(STORED RECORDS):
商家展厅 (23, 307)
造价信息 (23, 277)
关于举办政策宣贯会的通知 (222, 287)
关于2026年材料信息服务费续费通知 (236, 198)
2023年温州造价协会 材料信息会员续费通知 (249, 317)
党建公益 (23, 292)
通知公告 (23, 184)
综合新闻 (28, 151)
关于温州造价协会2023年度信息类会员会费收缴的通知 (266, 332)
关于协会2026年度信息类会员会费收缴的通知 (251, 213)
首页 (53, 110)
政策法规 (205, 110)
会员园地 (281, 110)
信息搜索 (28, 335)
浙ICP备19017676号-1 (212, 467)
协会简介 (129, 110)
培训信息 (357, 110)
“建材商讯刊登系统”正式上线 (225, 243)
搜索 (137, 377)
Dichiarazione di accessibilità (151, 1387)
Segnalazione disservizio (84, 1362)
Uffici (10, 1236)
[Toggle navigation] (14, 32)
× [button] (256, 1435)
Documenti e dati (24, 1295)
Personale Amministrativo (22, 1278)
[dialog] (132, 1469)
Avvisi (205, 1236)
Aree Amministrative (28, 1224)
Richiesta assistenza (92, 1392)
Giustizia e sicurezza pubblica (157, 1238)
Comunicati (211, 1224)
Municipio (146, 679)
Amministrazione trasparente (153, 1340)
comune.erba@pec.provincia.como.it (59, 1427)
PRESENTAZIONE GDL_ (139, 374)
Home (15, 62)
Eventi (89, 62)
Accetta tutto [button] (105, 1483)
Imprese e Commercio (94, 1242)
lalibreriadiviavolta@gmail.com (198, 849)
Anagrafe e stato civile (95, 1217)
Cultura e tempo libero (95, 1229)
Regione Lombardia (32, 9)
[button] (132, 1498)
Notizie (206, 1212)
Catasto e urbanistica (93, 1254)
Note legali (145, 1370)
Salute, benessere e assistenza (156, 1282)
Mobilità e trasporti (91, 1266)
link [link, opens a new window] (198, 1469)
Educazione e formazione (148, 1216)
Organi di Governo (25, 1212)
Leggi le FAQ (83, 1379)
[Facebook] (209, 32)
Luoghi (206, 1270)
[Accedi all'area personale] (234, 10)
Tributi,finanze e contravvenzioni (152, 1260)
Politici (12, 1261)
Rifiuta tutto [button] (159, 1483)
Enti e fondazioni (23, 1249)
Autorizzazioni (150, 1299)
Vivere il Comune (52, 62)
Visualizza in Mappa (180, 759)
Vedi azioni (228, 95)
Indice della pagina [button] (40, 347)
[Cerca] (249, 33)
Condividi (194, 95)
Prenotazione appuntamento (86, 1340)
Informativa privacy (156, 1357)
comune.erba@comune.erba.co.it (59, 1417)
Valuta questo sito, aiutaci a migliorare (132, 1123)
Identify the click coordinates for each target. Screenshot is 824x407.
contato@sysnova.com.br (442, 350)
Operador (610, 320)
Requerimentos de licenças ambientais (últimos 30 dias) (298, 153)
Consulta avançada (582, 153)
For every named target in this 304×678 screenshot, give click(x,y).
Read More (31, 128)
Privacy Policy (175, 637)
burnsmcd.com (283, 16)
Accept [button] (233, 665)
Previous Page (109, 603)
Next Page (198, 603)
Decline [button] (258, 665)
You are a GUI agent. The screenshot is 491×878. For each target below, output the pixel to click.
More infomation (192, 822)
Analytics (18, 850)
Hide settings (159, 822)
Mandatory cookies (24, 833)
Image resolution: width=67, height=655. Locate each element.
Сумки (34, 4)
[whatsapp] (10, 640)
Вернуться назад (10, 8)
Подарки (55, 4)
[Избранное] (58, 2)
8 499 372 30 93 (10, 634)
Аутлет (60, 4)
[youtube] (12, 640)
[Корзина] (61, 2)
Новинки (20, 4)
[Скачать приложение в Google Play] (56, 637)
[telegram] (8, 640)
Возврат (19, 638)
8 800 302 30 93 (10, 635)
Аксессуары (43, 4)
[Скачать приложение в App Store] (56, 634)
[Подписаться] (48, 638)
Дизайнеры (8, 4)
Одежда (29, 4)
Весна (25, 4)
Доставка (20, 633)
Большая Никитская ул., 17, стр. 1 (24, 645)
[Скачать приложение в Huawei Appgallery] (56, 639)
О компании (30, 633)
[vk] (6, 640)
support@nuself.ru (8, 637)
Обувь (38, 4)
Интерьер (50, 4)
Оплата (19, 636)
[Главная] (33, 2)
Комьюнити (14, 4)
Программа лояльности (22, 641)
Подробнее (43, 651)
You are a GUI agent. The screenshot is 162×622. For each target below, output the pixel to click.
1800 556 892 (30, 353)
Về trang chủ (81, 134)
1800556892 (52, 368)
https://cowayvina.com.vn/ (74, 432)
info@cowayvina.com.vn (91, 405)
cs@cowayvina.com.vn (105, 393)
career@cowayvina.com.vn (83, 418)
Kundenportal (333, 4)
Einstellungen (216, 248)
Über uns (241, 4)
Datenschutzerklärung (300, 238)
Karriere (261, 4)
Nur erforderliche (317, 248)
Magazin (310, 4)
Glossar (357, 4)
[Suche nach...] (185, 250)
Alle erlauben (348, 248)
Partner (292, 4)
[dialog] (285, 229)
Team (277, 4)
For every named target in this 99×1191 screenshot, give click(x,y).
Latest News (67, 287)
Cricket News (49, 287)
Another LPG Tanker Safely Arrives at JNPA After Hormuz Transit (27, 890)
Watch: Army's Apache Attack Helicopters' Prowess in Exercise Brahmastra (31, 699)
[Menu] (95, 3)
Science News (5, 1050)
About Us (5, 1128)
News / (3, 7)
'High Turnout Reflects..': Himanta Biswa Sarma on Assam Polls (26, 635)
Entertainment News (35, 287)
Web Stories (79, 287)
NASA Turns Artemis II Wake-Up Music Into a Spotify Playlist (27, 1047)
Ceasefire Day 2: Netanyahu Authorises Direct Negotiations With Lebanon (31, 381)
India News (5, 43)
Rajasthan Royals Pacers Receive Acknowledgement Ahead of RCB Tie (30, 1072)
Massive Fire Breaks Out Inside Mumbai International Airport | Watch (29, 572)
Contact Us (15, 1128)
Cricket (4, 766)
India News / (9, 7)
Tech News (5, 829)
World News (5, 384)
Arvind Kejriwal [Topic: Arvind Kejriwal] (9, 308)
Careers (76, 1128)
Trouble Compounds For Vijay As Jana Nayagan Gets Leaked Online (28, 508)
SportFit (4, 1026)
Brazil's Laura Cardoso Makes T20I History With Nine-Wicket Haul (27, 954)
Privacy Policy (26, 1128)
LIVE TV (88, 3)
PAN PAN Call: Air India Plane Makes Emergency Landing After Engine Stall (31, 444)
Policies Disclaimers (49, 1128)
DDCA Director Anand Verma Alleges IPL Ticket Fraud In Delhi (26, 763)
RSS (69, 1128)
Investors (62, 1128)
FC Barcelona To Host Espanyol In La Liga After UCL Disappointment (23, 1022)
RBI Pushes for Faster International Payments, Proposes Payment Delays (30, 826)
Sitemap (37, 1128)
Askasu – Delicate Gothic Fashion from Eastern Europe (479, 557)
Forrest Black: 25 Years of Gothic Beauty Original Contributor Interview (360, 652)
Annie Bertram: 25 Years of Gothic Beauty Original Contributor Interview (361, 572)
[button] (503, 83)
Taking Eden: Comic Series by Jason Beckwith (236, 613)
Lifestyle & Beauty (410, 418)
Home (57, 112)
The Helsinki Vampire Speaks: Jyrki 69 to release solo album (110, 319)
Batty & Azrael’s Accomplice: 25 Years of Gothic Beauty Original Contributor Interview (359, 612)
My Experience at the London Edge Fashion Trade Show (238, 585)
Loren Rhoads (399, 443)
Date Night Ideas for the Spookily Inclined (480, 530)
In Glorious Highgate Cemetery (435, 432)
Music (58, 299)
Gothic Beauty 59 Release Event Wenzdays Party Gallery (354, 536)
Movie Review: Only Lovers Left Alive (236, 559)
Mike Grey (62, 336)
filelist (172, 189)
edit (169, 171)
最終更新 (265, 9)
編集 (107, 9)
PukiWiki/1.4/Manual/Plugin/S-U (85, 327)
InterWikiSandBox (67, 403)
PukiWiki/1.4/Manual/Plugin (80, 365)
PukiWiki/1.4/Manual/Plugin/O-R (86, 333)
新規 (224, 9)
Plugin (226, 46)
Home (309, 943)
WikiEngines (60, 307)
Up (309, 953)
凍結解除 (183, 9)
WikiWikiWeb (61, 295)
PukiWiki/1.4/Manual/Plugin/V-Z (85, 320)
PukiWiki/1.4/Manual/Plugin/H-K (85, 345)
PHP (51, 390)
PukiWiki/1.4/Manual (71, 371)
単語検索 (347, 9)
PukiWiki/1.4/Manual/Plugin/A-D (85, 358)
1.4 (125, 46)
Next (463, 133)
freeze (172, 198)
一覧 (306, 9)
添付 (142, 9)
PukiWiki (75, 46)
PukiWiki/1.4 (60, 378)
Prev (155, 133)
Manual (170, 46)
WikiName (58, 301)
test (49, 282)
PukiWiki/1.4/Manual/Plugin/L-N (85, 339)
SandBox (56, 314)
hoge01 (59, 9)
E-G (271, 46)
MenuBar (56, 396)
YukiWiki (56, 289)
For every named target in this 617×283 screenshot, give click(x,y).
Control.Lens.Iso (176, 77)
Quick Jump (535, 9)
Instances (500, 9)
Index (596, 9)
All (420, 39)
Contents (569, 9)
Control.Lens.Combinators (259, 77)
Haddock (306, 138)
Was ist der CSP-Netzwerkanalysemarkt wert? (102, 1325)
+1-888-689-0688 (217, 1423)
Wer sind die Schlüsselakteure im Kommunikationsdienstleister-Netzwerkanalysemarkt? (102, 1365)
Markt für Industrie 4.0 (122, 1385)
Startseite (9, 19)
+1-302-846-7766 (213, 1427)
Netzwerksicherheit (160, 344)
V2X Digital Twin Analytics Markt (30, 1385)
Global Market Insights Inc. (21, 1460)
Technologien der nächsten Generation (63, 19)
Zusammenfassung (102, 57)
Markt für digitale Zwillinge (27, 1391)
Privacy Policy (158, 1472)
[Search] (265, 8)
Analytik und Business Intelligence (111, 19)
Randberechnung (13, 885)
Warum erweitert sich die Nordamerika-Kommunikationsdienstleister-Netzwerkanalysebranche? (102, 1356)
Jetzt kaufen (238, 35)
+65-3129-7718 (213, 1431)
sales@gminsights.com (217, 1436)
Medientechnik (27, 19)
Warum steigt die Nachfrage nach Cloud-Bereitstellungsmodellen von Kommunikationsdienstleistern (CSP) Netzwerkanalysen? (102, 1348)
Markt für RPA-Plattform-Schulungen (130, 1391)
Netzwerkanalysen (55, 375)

(THE PROBLEM): Reproduce the rows above word for word, starting at the row containing "Home (309, 943)" and ending at the row containing "[Search] (265, 8)".

(EXERCISE ANSWER):
Home (309, 943)
WikiEngines (60, 307)
Up (309, 953)
凍結解除 (183, 9)
WikiWikiWeb (61, 295)
PukiWiki/1.4/Manual/Plugin/V-Z (85, 320)
PukiWiki/1.4/Manual/Plugin/H-K (85, 345)
PHP (51, 390)
PukiWiki/1.4/Manual (71, 371)
単語検索 (347, 9)
PukiWiki/1.4/Manual/Plugin/A-D (85, 358)
1.4 (125, 46)
Next (463, 133)
freeze (172, 198)
一覧 (306, 9)
添付 (142, 9)
PukiWiki (75, 46)
PukiWiki/1.4 (60, 378)
Prev (155, 133)
Manual (170, 46)
WikiName (58, 301)
test (49, 282)
PukiWiki/1.4/Manual/Plugin/L-N (85, 339)
SandBox (56, 314)
hoge01 (59, 9)
E-G (271, 46)
MenuBar (56, 396)
YukiWiki (56, 289)
For every named target in this 617×283 screenshot, give click(x,y).
Control.Lens.Iso (176, 77)
Quick Jump (535, 9)
Instances (500, 9)
Index (596, 9)
All (420, 39)
Contents (569, 9)
Control.Lens.Combinators (259, 77)
Haddock (306, 138)
Was ist der CSP-Netzwerkanalysemarkt wert? (102, 1325)
+1-888-689-0688 (217, 1423)
Wer sind die Schlüsselakteure im Kommunikationsdienstleister-Netzwerkanalysemarkt? (102, 1365)
Markt für Industrie 4.0 (122, 1385)
Startseite (9, 19)
+1-302-846-7766 (213, 1427)
Netzwerksicherheit (160, 344)
V2X Digital Twin Analytics Markt (30, 1385)
Global Market Insights Inc. (21, 1460)
Technologien der nächsten Generation (63, 19)
Zusammenfassung (102, 57)
Markt für digitale Zwillinge (27, 1391)
Privacy Policy (158, 1472)
[Search] (265, 8)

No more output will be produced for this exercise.